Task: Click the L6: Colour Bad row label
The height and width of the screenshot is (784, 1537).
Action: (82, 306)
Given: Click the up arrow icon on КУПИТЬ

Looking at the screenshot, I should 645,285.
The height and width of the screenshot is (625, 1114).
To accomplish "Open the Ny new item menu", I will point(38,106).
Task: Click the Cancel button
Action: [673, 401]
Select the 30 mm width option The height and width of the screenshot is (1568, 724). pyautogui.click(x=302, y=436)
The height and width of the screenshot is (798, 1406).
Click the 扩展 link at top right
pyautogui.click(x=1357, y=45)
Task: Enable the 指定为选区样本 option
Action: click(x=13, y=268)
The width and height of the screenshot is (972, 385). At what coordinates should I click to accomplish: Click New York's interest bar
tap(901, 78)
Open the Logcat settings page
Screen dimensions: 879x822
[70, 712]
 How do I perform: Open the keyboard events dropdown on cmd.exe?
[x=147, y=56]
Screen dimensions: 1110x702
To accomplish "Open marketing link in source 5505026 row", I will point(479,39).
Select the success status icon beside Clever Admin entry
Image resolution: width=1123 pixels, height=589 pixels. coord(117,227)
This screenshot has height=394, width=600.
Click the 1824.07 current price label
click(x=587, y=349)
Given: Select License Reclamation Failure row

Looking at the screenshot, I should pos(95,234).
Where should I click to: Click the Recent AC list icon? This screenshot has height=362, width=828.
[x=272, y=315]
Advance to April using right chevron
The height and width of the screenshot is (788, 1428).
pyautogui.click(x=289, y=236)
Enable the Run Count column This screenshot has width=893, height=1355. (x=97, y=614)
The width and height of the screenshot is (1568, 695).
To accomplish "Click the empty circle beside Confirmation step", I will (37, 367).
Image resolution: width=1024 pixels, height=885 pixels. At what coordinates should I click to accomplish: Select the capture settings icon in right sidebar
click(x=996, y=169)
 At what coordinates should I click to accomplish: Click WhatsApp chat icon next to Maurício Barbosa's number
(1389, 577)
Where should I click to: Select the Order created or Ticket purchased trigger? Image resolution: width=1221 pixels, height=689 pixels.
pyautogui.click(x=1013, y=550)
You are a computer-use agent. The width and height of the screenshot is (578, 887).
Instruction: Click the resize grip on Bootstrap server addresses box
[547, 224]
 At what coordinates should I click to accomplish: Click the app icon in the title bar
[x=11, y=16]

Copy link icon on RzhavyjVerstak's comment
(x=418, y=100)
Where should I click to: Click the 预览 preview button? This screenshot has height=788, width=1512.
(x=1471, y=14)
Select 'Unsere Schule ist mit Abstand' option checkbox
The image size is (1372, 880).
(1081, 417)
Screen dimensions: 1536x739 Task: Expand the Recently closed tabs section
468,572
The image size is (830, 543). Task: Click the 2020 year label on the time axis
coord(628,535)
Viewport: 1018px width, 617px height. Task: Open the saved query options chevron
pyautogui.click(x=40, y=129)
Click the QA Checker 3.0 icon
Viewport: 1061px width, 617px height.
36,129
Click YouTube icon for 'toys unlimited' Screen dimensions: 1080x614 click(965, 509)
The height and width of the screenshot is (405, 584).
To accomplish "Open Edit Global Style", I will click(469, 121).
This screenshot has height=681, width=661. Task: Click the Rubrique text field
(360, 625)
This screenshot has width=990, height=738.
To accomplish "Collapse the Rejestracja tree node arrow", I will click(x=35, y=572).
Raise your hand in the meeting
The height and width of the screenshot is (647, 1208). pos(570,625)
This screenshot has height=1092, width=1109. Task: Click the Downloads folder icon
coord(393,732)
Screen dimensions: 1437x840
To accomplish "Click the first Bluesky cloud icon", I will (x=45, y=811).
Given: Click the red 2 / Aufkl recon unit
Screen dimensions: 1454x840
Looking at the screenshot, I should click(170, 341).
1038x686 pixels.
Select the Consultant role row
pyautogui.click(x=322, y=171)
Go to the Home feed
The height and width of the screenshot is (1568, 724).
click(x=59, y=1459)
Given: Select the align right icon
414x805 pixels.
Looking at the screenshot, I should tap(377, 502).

| WHAT TO DO |
Reproduce every entry above exactly as it was written.

| ANSWER TO THIS PROBLEM |
Task: Click the L6: Colour Bad row label
The height and width of the screenshot is (784, 1537).
Action: (82, 306)
Given: Click the up arrow icon on КУПИТЬ

Looking at the screenshot, I should 645,285.
The height and width of the screenshot is (625, 1114).
To accomplish "Open the Ny new item menu", I will point(38,106).
Task: Click the Cancel button
Action: [673, 401]
Select the 30 mm width option The height and width of the screenshot is (1568, 724). pyautogui.click(x=302, y=436)
The height and width of the screenshot is (798, 1406).
Click the 扩展 link at top right
pyautogui.click(x=1357, y=45)
Task: Enable the 指定为选区样本 option
Action: click(x=13, y=268)
The width and height of the screenshot is (972, 385). At what coordinates should I click to accomplish: Click New York's interest bar
tap(901, 78)
Open the Logcat settings page
Screen dimensions: 879x822
[70, 712]
 How do I perform: Open the keyboard events dropdown on cmd.exe?
[x=147, y=56]
Screen dimensions: 1110x702
To accomplish "Open marketing link in source 5505026 row", I will point(479,39).
Select the success status icon beside Clever Admin entry
Image resolution: width=1123 pixels, height=589 pixels. coord(117,227)
This screenshot has height=394, width=600.
Click the 1824.07 current price label
click(x=587, y=349)
Given: Select License Reclamation Failure row

Looking at the screenshot, I should pos(95,234).
Where should I click to: Click the Recent AC list icon? This screenshot has height=362, width=828.
[x=272, y=315]
Advance to April using right chevron
The height and width of the screenshot is (788, 1428).
pyautogui.click(x=289, y=236)
Enable the Run Count column This screenshot has width=893, height=1355. (x=97, y=614)
The width and height of the screenshot is (1568, 695).
To accomplish "Click the empty circle beside Confirmation step", I will (37, 367).
Image resolution: width=1024 pixels, height=885 pixels. At what coordinates should I click to accomplish: Select the capture settings icon in right sidebar
click(x=996, y=169)
 At what coordinates should I click to accomplish: Click WhatsApp chat icon next to Maurício Barbosa's number
(1389, 577)
Where should I click to: Select the Order created or Ticket purchased trigger? Image resolution: width=1221 pixels, height=689 pixels.
pyautogui.click(x=1013, y=550)
You are a computer-use agent. The width and height of the screenshot is (578, 887).
Instruction: Click the resize grip on Bootstrap server addresses box
[547, 224]
 At what coordinates should I click to accomplish: Click the app icon in the title bar
[x=11, y=16]

Copy link icon on RzhavyjVerstak's comment
(x=418, y=100)
Where should I click to: Click the 预览 preview button? This screenshot has height=788, width=1512.
(x=1471, y=14)
Select 'Unsere Schule ist mit Abstand' option checkbox
The image size is (1372, 880).
(1081, 417)
Screen dimensions: 1536x739 Task: Expand the Recently closed tabs section
468,572
The image size is (830, 543). Task: Click the 2020 year label on the time axis
coord(628,535)
Viewport: 1018px width, 617px height. Task: Open the saved query options chevron
pyautogui.click(x=40, y=129)
Click the QA Checker 3.0 icon
Viewport: 1061px width, 617px height.
36,129
Click YouTube icon for 'toys unlimited' Screen dimensions: 1080x614 click(965, 509)
The height and width of the screenshot is (405, 584).
To accomplish "Open Edit Global Style", I will click(469, 121).
This screenshot has height=681, width=661. Task: Click the Rubrique text field
(360, 625)
This screenshot has width=990, height=738.
To accomplish "Collapse the Rejestracja tree node arrow", I will click(x=35, y=572).
Raise your hand in the meeting
The height and width of the screenshot is (647, 1208). pos(570,625)
This screenshot has height=1092, width=1109. Task: Click the Downloads folder icon
coord(393,732)
Screen dimensions: 1437x840
To accomplish "Click the first Bluesky cloud icon", I will (x=45, y=811).
Given: Click the red 2 / Aufkl recon unit
Screen dimensions: 1454x840
Looking at the screenshot, I should click(170, 341).
1038x686 pixels.
Select the Consultant role row
pyautogui.click(x=322, y=171)
Go to the Home feed
The height and width of the screenshot is (1568, 724).
click(x=59, y=1459)
Given: Select the align right icon
414x805 pixels.
Looking at the screenshot, I should tap(377, 502).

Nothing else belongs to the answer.